▶ **Work instruction**: Set every entry down again precisely.

▶ **Data to use**:
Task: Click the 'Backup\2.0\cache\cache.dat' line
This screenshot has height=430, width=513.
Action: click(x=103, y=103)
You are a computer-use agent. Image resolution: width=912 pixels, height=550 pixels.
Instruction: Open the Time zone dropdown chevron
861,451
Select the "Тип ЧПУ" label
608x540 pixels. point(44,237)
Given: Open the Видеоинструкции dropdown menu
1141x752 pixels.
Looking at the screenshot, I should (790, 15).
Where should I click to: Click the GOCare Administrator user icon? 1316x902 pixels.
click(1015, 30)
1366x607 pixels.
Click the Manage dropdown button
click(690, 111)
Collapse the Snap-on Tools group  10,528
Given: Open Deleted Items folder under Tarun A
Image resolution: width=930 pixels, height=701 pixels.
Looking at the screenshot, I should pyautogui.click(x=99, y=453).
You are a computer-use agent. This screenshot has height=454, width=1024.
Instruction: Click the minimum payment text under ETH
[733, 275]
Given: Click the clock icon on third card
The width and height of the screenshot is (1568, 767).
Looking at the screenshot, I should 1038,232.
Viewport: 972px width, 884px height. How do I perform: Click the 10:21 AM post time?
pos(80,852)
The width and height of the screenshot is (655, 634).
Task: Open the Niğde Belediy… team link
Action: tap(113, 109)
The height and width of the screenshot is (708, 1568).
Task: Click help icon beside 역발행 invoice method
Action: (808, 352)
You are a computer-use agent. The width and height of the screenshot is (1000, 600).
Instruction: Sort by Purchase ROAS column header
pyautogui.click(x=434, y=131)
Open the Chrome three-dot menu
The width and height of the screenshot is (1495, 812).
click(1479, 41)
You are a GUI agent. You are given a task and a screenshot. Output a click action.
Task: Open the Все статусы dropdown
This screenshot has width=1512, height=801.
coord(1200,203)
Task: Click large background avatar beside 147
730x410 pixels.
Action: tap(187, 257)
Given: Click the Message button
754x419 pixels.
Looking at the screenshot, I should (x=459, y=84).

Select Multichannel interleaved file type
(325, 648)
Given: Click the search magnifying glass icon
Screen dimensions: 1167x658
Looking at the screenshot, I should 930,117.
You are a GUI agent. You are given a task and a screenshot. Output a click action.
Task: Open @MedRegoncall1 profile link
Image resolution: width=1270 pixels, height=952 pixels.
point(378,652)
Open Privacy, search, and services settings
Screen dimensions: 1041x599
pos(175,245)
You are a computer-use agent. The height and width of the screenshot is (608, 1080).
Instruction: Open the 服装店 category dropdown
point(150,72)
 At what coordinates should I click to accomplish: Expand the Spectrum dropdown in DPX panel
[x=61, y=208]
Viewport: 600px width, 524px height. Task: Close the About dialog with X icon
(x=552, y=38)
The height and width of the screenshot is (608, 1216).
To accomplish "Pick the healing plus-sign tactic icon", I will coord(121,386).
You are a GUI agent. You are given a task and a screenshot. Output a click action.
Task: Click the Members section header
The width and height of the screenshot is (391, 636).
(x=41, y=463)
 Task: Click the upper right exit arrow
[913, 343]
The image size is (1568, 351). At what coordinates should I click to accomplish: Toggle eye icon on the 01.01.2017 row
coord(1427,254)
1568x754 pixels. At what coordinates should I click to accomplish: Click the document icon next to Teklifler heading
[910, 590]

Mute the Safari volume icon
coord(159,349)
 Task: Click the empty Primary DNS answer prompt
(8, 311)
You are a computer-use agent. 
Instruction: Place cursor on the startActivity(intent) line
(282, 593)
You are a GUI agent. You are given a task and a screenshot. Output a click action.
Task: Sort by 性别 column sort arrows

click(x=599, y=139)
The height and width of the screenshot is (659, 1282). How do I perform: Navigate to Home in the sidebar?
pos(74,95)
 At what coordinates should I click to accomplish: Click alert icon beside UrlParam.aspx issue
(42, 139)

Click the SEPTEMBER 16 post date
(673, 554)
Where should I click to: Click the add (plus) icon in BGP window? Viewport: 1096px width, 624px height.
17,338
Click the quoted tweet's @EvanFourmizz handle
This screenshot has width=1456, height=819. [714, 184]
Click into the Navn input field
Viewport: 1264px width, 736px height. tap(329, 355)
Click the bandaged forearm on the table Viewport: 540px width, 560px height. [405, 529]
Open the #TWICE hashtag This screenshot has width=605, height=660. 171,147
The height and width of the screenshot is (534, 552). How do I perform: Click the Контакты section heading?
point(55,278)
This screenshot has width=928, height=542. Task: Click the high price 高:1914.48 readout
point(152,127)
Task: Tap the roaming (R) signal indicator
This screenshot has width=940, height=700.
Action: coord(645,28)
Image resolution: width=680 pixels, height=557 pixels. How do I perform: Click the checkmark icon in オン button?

▶ **Result of this exercise**:
Task: Click the 'Backup\2.0\cache\cache.dat' line
This screenshot has height=430, width=513.
Action: click(x=103, y=103)
You are a computer-use agent. Image resolution: width=912 pixels, height=550 pixels.
Instruction: Open the Time zone dropdown chevron
861,451
Select the "Тип ЧПУ" label
608x540 pixels. point(44,237)
Given: Open the Видеоинструкции dropdown menu
1141x752 pixels.
Looking at the screenshot, I should (790, 15).
Where should I click to: Click the GOCare Administrator user icon? 1316x902 pixels.
click(1015, 30)
1366x607 pixels.
Click the Manage dropdown button
click(690, 111)
Collapse the Snap-on Tools group  10,528
Given: Open Deleted Items folder under Tarun A
Image resolution: width=930 pixels, height=701 pixels.
Looking at the screenshot, I should pyautogui.click(x=99, y=453).
You are a computer-use agent. This screenshot has height=454, width=1024.
Instruction: Click the minimum payment text under ETH
[733, 275]
Given: Click the clock icon on third card
The width and height of the screenshot is (1568, 767).
Looking at the screenshot, I should 1038,232.
Viewport: 972px width, 884px height. How do I perform: Click the 10:21 AM post time?
pos(80,852)
The width and height of the screenshot is (655, 634).
Task: Open the Niğde Belediy… team link
Action: tap(113, 109)
The height and width of the screenshot is (708, 1568).
Task: Click help icon beside 역발행 invoice method
Action: (808, 352)
You are a computer-use agent. The width and height of the screenshot is (1000, 600).
Instruction: Sort by Purchase ROAS column header
pyautogui.click(x=434, y=131)
Open the Chrome three-dot menu
The width and height of the screenshot is (1495, 812).
click(1479, 41)
You are a GUI agent. You are given a task and a screenshot. Output a click action.
Task: Open the Все статусы dropdown
This screenshot has width=1512, height=801.
coord(1200,203)
Task: Click large background avatar beside 147
730x410 pixels.
Action: tap(187, 257)
Given: Click the Message button
754x419 pixels.
Looking at the screenshot, I should (x=459, y=84).

Select Multichannel interleaved file type
(325, 648)
Given: Click the search magnifying glass icon
Screen dimensions: 1167x658
Looking at the screenshot, I should 930,117.
You are a GUI agent. You are given a task and a screenshot. Output a click action.
Task: Open @MedRegoncall1 profile link
Image resolution: width=1270 pixels, height=952 pixels.
point(378,652)
Open Privacy, search, and services settings
Screen dimensions: 1041x599
pos(175,245)
You are a computer-use agent. The height and width of the screenshot is (608, 1080).
Instruction: Open the 服装店 category dropdown
point(150,72)
 At what coordinates should I click to accomplish: Expand the Spectrum dropdown in DPX panel
[x=61, y=208]
Viewport: 600px width, 524px height. Task: Close the About dialog with X icon
(x=552, y=38)
The height and width of the screenshot is (608, 1216).
To accomplish "Pick the healing plus-sign tactic icon", I will coord(121,386).
You are a GUI agent. You are given a task and a screenshot. Output a click action.
Task: Click the Members section header
The width and height of the screenshot is (391, 636).
(x=41, y=463)
 Task: Click the upper right exit arrow
[913, 343]
The image size is (1568, 351). At what coordinates should I click to accomplish: Toggle eye icon on the 01.01.2017 row
coord(1427,254)
1568x754 pixels. At what coordinates should I click to accomplish: Click the document icon next to Teklifler heading
[910, 590]

Mute the Safari volume icon
coord(159,349)
 Task: Click the empty Primary DNS answer prompt
(8, 311)
You are a computer-use agent. 
Instruction: Place cursor on the startActivity(intent) line
(282, 593)
You are a GUI agent. You are given a task and a screenshot. Output a click action.
Task: Sort by 性别 column sort arrows

click(x=599, y=139)
The height and width of the screenshot is (659, 1282). How do I perform: Navigate to Home in the sidebar?
pos(74,95)
 At what coordinates should I click to accomplish: Click alert icon beside UrlParam.aspx issue
(42, 139)

Click the SEPTEMBER 16 post date
(673, 554)
Where should I click to: Click the add (plus) icon in BGP window? Viewport: 1096px width, 624px height.
17,338
Click the quoted tweet's @EvanFourmizz handle
This screenshot has width=1456, height=819. [714, 184]
Click into the Navn input field
Viewport: 1264px width, 736px height. tap(329, 355)
Click the bandaged forearm on the table Viewport: 540px width, 560px height. [405, 529]
Open the #TWICE hashtag This screenshot has width=605, height=660. 171,147
The height and width of the screenshot is (534, 552). How do I perform: Click the Контакты section heading?
point(55,278)
This screenshot has width=928, height=542. Task: Click the high price 高:1914.48 readout
point(152,127)
Task: Tap the roaming (R) signal indicator
This screenshot has width=940, height=700.
Action: coord(645,28)
Image resolution: width=680 pixels, height=557 pixels. How do I perform: Click the checkmark icon in オン button?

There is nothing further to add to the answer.